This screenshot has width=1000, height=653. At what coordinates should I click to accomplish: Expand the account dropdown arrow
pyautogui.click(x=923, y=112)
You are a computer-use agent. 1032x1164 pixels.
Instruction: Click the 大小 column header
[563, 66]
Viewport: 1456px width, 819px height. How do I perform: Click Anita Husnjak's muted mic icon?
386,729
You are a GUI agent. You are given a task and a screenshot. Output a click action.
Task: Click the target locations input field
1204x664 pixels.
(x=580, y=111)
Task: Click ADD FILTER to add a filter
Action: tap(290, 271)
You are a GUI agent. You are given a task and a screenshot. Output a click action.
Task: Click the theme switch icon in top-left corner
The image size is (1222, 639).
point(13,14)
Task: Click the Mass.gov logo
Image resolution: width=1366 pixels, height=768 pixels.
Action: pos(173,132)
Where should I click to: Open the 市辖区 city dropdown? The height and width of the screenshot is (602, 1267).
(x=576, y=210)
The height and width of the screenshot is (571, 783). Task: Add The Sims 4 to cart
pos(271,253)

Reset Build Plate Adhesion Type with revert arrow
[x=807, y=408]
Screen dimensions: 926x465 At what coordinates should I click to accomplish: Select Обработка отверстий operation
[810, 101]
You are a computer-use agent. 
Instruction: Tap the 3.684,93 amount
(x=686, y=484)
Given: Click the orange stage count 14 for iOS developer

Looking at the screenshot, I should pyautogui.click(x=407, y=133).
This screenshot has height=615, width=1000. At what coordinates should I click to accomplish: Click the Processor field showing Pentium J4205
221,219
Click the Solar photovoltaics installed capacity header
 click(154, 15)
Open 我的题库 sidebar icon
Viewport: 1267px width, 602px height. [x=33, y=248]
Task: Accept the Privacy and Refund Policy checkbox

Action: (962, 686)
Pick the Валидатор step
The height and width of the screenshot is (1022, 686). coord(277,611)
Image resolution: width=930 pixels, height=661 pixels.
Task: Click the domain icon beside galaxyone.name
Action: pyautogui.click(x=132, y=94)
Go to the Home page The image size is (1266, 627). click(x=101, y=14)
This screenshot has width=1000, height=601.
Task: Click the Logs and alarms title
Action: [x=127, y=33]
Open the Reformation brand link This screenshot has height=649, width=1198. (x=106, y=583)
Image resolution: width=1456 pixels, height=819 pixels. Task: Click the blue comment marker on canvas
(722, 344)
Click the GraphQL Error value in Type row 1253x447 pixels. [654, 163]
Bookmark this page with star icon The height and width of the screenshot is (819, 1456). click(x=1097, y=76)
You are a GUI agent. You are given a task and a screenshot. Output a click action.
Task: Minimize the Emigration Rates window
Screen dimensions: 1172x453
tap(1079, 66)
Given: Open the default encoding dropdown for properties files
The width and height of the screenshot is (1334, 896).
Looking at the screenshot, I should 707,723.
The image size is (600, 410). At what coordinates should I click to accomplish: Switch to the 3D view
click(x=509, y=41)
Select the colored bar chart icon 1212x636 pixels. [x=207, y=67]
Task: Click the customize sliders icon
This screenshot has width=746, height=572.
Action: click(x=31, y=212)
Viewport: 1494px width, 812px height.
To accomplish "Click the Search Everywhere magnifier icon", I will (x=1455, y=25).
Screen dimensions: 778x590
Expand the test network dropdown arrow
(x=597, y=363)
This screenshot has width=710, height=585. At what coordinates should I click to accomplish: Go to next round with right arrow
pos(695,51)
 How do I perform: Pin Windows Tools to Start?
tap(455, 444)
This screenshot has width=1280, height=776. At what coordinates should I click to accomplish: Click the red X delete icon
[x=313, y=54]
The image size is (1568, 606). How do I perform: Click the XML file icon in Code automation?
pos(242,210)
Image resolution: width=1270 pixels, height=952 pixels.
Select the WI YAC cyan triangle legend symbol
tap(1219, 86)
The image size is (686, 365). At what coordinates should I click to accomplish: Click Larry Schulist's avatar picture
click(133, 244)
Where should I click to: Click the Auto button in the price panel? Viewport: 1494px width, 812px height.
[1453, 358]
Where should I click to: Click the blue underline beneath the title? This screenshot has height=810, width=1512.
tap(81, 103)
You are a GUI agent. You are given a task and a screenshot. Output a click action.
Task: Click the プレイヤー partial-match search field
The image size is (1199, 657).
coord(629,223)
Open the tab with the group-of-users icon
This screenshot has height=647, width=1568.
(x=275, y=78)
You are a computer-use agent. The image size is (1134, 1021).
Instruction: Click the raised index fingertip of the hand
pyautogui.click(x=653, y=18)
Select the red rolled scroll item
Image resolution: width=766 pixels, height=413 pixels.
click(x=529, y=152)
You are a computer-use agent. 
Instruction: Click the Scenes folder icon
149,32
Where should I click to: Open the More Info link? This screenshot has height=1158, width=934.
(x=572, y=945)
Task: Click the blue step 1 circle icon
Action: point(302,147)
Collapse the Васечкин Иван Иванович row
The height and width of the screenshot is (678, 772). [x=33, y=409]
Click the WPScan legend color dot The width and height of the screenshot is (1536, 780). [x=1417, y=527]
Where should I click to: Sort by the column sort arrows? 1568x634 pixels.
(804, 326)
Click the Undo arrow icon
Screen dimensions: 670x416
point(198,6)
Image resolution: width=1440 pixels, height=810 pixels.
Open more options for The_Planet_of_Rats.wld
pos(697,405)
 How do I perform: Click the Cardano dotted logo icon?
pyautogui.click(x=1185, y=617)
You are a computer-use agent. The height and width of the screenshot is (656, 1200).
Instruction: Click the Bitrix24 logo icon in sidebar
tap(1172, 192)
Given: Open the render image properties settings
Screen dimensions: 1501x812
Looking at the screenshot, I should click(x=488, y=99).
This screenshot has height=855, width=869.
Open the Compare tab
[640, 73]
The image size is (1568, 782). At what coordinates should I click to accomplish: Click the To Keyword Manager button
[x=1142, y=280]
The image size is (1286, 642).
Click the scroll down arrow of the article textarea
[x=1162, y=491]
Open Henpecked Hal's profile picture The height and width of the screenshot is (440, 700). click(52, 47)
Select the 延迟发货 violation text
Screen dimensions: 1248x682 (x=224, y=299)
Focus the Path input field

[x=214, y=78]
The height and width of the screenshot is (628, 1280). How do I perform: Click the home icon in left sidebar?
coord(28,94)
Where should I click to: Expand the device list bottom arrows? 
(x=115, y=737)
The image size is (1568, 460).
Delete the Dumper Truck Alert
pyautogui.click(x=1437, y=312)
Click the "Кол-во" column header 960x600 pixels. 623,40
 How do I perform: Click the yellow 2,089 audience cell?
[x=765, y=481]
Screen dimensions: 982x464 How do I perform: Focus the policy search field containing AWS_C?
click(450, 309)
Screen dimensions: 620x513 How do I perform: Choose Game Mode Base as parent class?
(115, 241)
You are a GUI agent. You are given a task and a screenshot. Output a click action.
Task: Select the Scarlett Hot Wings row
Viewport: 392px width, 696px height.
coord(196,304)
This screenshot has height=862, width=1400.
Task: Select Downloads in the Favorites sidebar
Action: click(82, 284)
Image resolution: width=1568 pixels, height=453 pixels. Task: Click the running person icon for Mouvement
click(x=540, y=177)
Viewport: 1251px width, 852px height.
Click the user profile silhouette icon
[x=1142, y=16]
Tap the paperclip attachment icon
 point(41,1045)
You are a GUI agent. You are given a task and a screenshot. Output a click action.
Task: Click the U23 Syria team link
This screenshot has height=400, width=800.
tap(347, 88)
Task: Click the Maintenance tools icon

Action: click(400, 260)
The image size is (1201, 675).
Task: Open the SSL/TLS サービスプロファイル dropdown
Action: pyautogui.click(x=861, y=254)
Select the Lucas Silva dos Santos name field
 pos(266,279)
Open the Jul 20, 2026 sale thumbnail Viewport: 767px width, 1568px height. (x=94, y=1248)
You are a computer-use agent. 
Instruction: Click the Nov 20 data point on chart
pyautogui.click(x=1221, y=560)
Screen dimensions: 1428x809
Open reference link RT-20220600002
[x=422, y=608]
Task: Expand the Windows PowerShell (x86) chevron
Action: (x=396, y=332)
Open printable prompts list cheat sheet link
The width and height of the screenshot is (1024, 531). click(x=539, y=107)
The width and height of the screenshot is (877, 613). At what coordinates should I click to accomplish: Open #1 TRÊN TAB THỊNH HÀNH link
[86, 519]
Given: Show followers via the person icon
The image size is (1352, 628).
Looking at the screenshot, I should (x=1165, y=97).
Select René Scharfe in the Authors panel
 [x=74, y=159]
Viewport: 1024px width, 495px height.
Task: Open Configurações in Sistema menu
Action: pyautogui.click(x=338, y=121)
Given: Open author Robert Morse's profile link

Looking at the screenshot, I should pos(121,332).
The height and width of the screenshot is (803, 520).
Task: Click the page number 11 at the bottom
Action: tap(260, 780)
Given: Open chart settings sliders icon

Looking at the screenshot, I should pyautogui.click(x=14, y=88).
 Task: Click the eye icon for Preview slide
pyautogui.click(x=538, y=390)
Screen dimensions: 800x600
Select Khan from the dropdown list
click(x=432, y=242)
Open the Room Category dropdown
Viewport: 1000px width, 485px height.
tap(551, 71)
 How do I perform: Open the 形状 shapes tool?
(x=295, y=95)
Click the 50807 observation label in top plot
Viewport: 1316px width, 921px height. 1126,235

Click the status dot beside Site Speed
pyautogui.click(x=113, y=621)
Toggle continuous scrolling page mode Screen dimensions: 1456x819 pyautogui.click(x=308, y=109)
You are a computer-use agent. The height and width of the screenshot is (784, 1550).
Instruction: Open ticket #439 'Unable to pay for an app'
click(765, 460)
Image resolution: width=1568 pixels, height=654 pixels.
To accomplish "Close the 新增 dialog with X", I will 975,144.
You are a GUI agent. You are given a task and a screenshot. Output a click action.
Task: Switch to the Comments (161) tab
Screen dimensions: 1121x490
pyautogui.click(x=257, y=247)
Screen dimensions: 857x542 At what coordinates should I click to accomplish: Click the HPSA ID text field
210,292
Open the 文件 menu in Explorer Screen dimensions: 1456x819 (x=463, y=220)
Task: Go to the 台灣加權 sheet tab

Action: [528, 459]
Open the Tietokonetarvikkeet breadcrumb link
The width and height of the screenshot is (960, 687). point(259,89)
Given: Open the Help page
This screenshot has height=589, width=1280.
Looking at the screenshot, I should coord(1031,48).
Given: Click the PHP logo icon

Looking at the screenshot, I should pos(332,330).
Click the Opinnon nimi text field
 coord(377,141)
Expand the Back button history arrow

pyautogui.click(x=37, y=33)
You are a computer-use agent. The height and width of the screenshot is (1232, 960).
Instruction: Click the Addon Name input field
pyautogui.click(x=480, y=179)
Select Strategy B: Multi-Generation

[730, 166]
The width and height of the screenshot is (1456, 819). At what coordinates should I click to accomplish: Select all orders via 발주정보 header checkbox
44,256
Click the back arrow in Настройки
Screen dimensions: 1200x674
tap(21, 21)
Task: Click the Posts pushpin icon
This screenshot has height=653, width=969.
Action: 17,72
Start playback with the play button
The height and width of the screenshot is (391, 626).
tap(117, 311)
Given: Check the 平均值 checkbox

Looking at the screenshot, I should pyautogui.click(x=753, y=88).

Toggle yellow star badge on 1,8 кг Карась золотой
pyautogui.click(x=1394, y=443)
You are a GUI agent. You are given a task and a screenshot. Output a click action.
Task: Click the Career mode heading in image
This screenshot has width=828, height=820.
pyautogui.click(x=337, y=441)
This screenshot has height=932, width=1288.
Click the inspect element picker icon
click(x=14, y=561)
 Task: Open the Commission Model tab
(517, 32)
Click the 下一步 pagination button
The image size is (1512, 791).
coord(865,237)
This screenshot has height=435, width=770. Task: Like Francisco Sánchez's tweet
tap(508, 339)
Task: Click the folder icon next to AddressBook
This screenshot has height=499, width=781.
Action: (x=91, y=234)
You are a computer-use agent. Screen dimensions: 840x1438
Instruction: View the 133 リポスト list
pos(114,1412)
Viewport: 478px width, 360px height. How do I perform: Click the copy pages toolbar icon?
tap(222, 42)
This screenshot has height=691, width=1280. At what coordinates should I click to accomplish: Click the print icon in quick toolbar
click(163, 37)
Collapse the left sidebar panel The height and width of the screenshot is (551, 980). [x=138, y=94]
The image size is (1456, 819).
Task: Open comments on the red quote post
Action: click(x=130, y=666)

┄┄┄┄┄┄┄┄┄┄

> [WHAT NEEDS TO BE DONE] Copy these lines word for word, beginning at the line that contains "Click the GraphQL" and ending after the line that contains "will (x=1455, y=25).".

> [OUTPUT OF THE EXERCISE]
Click the GraphQL Error value in Type row 1253x447 pixels. [654, 163]
Bookmark this page with star icon The height and width of the screenshot is (819, 1456). click(x=1097, y=76)
You are a GUI agent. You are given a task and a screenshot. Output a click action.
Task: Minimize the Emigration Rates window
Screen dimensions: 1172x453
tap(1079, 66)
Given: Open the default encoding dropdown for properties files
The width and height of the screenshot is (1334, 896).
Looking at the screenshot, I should 707,723.
The image size is (600, 410). At what coordinates should I click to accomplish: Switch to the 3D view
click(x=509, y=41)
Select the colored bar chart icon 1212x636 pixels. [x=207, y=67]
Task: Click the customize sliders icon
This screenshot has width=746, height=572.
Action: click(x=31, y=212)
Viewport: 1494px width, 812px height.
To accomplish "Click the Search Everywhere magnifier icon", I will (x=1455, y=25).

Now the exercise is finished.